So many things running through my mind I just had to have a place to write it all down! And yet, there is NOTHING going on in my life haha.
School started up again for me last month and it’s been pretty tough. The workload is vicious and it didn’t help that I got a tooth abscess, cold, and my period within 3 weeks. It was like torture in hell for me. I seriously feel like 2010 will not be a good year for me! Now I’m feeling okay I suppose, although I did just start this new diet with this pill called Beautiful Slim Body which is supposed to work wonders. It kind of makes me tired sometimes but I’m eating less so that’s a good thing. I wish I had the motivation to start working out again though. I’ve been so super lazy and time is running out!!
Anyway, I’ve been mostly cooped up in my apartment this past month except when I have to go to class or the clinical. I really just can’t stand to be around people anymore. Even when my friends call me out it’s nice, but then there’s nothing to talk about so I just feel like an empty chair. I think I’m just so sick of this place all I really want to do is go home and be with my family. I just have to keep thinking that one day we will be together in Miami and then we can go to Disney World and just spend a nice couple months together like a real family. I miss that…
Lately I’ve been throwing myself into the world of my shows. Catching up on all the hottest shows and my favorites. Every time I see something that piques my interest I want to do something about it, like report on it or start something BIG so that people can follow me!! And then I see that someone else is already one step ahead of me and it doing it well so that I wouldn’t even stand a chance to compete. I supposedly still work for BAE & RPF but I feel like there’s nothing really to say there anymore. Occasionally I’ll do something for BAE if it’s really important to me but I’m seriously lacking at RPF which is probably why the owner never made me a co-web, but it is what it is.

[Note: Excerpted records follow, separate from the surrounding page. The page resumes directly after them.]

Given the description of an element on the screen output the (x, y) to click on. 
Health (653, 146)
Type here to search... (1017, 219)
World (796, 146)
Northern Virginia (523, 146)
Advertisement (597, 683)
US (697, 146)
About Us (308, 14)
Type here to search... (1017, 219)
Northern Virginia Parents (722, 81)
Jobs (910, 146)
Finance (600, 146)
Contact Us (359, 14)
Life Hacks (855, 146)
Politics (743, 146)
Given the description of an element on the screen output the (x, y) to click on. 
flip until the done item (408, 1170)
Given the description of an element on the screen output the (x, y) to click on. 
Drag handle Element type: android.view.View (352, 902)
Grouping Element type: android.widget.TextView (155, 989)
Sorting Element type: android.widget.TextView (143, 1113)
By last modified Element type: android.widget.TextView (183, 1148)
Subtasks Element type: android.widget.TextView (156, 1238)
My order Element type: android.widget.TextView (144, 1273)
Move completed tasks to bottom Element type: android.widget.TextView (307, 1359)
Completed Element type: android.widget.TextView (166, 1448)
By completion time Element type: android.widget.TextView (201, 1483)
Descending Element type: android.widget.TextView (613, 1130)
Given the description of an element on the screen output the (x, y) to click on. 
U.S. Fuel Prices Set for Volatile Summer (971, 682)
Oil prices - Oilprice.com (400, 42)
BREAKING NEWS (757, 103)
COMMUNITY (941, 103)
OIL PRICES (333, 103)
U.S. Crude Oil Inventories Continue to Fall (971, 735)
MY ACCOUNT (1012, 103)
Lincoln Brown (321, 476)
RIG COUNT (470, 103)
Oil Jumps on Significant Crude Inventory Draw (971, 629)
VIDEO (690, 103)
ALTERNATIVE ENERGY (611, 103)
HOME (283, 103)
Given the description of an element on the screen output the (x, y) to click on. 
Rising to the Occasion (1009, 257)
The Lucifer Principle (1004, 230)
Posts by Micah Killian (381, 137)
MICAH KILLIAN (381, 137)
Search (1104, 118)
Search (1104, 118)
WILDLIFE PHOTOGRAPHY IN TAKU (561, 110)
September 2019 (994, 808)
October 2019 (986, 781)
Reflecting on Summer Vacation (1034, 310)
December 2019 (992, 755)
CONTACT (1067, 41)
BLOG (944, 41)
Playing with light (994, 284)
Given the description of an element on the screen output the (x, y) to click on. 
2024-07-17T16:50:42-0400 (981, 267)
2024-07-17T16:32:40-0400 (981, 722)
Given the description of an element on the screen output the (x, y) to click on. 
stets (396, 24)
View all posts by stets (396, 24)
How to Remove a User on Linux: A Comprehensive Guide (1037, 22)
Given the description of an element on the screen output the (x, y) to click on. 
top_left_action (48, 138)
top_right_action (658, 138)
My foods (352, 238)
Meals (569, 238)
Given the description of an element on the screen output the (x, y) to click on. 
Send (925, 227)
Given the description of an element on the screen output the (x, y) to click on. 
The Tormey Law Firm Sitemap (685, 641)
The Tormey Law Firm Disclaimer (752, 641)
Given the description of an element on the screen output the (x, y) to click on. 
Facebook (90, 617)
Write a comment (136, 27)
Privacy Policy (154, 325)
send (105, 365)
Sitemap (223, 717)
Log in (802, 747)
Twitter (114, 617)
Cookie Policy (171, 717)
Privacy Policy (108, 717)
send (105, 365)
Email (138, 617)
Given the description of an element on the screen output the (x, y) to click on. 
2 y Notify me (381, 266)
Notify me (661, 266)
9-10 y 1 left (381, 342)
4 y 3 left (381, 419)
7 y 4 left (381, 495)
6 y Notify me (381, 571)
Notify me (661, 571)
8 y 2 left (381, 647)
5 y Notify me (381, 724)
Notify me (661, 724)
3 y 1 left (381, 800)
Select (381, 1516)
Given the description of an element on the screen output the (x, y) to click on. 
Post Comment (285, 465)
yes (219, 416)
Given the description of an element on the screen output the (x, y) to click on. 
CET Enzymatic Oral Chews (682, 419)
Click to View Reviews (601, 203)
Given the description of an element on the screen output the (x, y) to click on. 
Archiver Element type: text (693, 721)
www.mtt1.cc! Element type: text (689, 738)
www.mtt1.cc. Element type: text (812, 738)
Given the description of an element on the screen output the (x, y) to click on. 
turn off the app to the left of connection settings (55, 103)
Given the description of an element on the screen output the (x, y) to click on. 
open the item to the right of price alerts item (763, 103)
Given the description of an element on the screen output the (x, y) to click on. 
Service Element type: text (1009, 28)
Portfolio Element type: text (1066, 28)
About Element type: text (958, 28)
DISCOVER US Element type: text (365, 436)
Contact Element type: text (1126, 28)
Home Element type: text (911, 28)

Okay, getting to the point, I am to hooked on Grey’s Anatomy right now. Currently watching season 5 and still loving it. I used to not even want to touch it because I thought it was just all about the drama and nothing really medical in it, plus I’m a huge fan of House and it just felt like competition to me. But after surfing the tube and coming across a couple re-runs I was hooked and now I’m not ashamed to admit it, haha. I got my husband to watch Vampire Diairies and now he’s hooked on that. It is getting better with each episode, I must admit, the men are sexy, the storyline is good, and the drama is well-played. And of course there’s the usual slew of shows I know and love like The Big Band Theory, HIMYM, House, etc. I know I should be studying, but honestly I just need a break from reality and get lost in my shows every now and then. It’s the only way I stay sane here.
I’m very excited that I might be able to make a connection with Emily Giffin, who is a best-selling author of some of my favorite books. Her book “Something Borrowed” is being made into a movie and I thought I’d try to reach out to her and see if I could be a contact for the latest news and interviews. Just a little project I’m working on. It would be nice to start something before others do so I feel like I have some place in this internet frenzy. I don’t know why I care about it so much, but I do, even when I try not to, I do.